During its first 15 months in office, the Biden administration has issued sweeping rules affecting home appliances, construction standards, fuel efficiency, and government-backed projects including infrastructure. The numerous federal regulations have been condemned by experts as likely to cause bigger costs, harm customers amid rising prices, and mostly serve as a backdoor for far more stringent environmental controls.
“They’re essentially using environmental regulations to provide backdoor subsidies,” stated Brent Bennett, an energy policy expert at the Texas Public Policy Foundation, in an interview with the Daily Caller News Foundation.
“The problem is that our current laws are so broadly defined that this is possible,” he continued. “It enables this type of abuse. So the real issue is that Congress did not produce strong legislation, and those laws are now being misused.”
On his first day in office, President Biden issued an executive order to the Department of Energy (DOE) to submit “significant changes” to appliance energy efficiency standards.
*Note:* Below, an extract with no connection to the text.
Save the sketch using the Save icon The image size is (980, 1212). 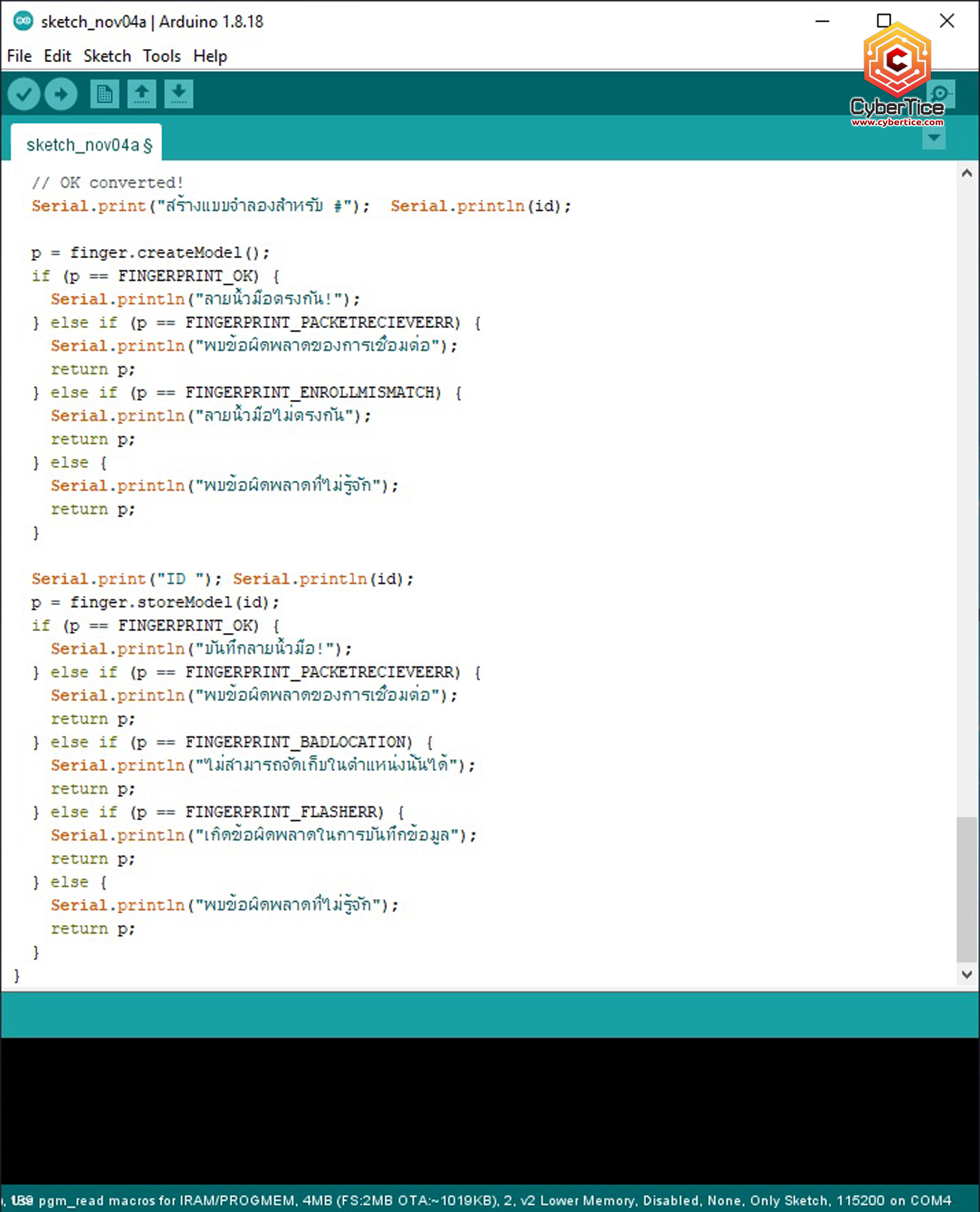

Within days of the executive order, the DOE unveiled a list of deregulatory measures taken by the Trump administration that it would evaluate, including those involving appliances such as water heaters, washers and drysers and cooking products.
The Biden White House has also called for far more stringent rules under the National Environmental Policy Act (NEPA) of 1969. Federal agencies would be required to evaluate the “direct,” “indirect,” and “cumulative” climate consequences of any proposed action or project that requires federal permitting approval.
While the White House claimed that the rules would improve environmental protection, experts and industry organizations warned against them creating undue hurdles for important energy and infrastructure projects.
“I don’t care if you are building a new school, a high-rise building, or trying to install low-cost housing; let alone a road or to replace bridges. You’ll have to go through the NEPA procedure and, under this new rule, the project will take years — if it’s ever even permitted — and most of them won’t be.”